• _Directions for this task_: Please output every entry below precisely as written.

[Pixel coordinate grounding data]

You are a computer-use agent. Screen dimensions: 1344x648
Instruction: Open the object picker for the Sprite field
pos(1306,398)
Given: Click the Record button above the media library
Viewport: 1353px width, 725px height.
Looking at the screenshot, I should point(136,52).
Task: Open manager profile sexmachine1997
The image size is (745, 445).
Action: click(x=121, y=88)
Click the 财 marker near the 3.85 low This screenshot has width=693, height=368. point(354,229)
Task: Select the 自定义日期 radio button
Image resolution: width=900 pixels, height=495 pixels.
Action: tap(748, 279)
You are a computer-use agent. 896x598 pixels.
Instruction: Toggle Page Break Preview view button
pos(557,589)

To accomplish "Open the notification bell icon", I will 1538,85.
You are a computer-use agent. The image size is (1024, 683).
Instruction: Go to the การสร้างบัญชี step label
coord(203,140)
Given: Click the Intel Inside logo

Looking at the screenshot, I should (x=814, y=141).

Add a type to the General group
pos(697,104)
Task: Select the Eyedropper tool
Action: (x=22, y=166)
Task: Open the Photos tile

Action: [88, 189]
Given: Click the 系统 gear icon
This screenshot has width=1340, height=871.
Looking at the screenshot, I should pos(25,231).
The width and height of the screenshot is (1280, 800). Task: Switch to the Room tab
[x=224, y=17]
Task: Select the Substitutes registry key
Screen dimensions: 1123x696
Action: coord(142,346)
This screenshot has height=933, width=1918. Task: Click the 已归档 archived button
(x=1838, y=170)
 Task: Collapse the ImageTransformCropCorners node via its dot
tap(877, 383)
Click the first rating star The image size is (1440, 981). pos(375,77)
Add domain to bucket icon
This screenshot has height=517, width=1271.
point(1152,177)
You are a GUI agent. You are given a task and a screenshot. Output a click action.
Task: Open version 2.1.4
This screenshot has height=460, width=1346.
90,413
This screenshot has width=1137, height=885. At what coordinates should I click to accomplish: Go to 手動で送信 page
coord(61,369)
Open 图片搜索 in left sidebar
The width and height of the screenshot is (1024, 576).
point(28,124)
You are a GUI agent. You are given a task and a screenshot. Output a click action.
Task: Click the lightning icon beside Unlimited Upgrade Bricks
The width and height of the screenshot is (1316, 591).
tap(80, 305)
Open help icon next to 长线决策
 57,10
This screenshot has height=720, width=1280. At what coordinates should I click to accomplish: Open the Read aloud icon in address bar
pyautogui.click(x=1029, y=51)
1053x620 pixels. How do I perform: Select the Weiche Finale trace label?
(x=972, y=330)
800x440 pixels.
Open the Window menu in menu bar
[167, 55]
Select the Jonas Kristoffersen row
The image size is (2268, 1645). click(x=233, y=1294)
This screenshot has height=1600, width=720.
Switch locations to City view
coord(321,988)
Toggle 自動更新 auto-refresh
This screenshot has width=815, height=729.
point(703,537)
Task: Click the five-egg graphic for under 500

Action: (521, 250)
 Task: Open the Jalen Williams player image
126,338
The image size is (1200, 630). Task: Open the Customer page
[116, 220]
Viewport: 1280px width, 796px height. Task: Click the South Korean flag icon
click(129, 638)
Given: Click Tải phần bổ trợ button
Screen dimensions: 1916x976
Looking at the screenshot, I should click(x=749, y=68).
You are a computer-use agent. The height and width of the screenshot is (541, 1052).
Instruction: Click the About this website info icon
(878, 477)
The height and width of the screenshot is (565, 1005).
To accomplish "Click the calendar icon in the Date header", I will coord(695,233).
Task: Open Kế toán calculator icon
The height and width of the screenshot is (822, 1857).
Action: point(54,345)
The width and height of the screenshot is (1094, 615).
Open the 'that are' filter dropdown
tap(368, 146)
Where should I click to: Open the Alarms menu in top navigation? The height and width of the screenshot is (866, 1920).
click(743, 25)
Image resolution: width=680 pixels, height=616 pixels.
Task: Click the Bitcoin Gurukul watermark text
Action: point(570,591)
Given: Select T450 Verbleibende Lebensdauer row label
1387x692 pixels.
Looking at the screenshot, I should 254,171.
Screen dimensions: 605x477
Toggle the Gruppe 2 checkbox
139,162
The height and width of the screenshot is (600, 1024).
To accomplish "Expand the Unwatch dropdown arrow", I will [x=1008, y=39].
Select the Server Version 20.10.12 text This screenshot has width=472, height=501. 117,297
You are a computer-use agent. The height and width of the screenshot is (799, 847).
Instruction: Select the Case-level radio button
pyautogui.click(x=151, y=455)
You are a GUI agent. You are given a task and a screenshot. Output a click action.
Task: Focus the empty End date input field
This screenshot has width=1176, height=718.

• _Exercise solution_:
You are a computer-use agent. Screen dimensions: 1344x648
Instruction: Open the object picker for the Sprite field
pos(1306,398)
Given: Click the Record button above the media library
Viewport: 1353px width, 725px height.
Looking at the screenshot, I should point(136,52).
Task: Open manager profile sexmachine1997
The image size is (745, 445).
Action: click(x=121, y=88)
Click the 财 marker near the 3.85 low This screenshot has width=693, height=368. point(354,229)
Task: Select the 自定义日期 radio button
Image resolution: width=900 pixels, height=495 pixels.
Action: tap(748, 279)
You are a computer-use agent. 896x598 pixels.
Instruction: Toggle Page Break Preview view button
pos(557,589)

To accomplish "Open the notification bell icon", I will 1538,85.
You are a computer-use agent. The image size is (1024, 683).
Instruction: Go to the การสร้างบัญชี step label
coord(203,140)
Given: Click the Intel Inside logo

Looking at the screenshot, I should (x=814, y=141).

Add a type to the General group
pos(697,104)
Task: Select the Eyedropper tool
Action: (x=22, y=166)
Task: Open the Photos tile

Action: [88, 189]
Given: Click the 系统 gear icon
This screenshot has width=1340, height=871.
Looking at the screenshot, I should pos(25,231).
The width and height of the screenshot is (1280, 800). Task: Switch to the Room tab
[x=224, y=17]
Task: Select the Substitutes registry key
Screen dimensions: 1123x696
Action: coord(142,346)
This screenshot has height=933, width=1918. Task: Click the 已归档 archived button
(x=1838, y=170)
 Task: Collapse the ImageTransformCropCorners node via its dot
tap(877, 383)
Click the first rating star The image size is (1440, 981). pos(375,77)
Add domain to bucket icon
This screenshot has height=517, width=1271.
point(1152,177)
You are a GUI agent. You are given a task and a screenshot. Output a click action.
Task: Open version 2.1.4
This screenshot has height=460, width=1346.
90,413
This screenshot has width=1137, height=885. At what coordinates should I click to accomplish: Go to 手動で送信 page
coord(61,369)
Open 图片搜索 in left sidebar
The width and height of the screenshot is (1024, 576).
point(28,124)
You are a GUI agent. You are given a task and a screenshot. Output a click action.
Task: Click the lightning icon beside Unlimited Upgrade Bricks
The width and height of the screenshot is (1316, 591).
tap(80, 305)
Open help icon next to 长线决策
 57,10
This screenshot has height=720, width=1280. At what coordinates should I click to accomplish: Open the Read aloud icon in address bar
pyautogui.click(x=1029, y=51)
1053x620 pixels. How do I perform: Select the Weiche Finale trace label?
(x=972, y=330)
800x440 pixels.
Open the Window menu in menu bar
[167, 55]
Select the Jonas Kristoffersen row
The image size is (2268, 1645). click(x=233, y=1294)
This screenshot has height=1600, width=720.
Switch locations to City view
coord(321,988)
Toggle 自動更新 auto-refresh
This screenshot has width=815, height=729.
point(703,537)
Task: Click the five-egg graphic for under 500

Action: (521, 250)
 Task: Open the Jalen Williams player image
126,338
The image size is (1200, 630). Task: Open the Customer page
[116, 220]
Viewport: 1280px width, 796px height. Task: Click the South Korean flag icon
click(129, 638)
Given: Click Tải phần bổ trợ button
Screen dimensions: 1916x976
Looking at the screenshot, I should click(x=749, y=68).
You are a computer-use agent. The height and width of the screenshot is (541, 1052).
Instruction: Click the About this website info icon
(878, 477)
The height and width of the screenshot is (565, 1005).
To accomplish "Click the calendar icon in the Date header", I will coord(695,233).
Task: Open Kế toán calculator icon
The height and width of the screenshot is (822, 1857).
Action: point(54,345)
The width and height of the screenshot is (1094, 615).
Open the 'that are' filter dropdown
tap(368, 146)
Where should I click to: Open the Alarms menu in top navigation? The height and width of the screenshot is (866, 1920).
click(743, 25)
Image resolution: width=680 pixels, height=616 pixels.
Task: Click the Bitcoin Gurukul watermark text
Action: point(570,591)
Given: Select T450 Verbleibende Lebensdauer row label
1387x692 pixels.
Looking at the screenshot, I should 254,171.
Screen dimensions: 605x477
Toggle the Gruppe 2 checkbox
139,162
The height and width of the screenshot is (600, 1024).
To accomplish "Expand the Unwatch dropdown arrow", I will [x=1008, y=39].
Select the Server Version 20.10.12 text This screenshot has width=472, height=501. 117,297
You are a computer-use agent. The height and width of the screenshot is (799, 847).
Instruction: Select the Case-level radio button
pyautogui.click(x=151, y=455)
You are a GUI agent. You are given a task and a screenshot. Output a click action.
Task: Focus the empty End date input field
This screenshot has width=1176, height=718.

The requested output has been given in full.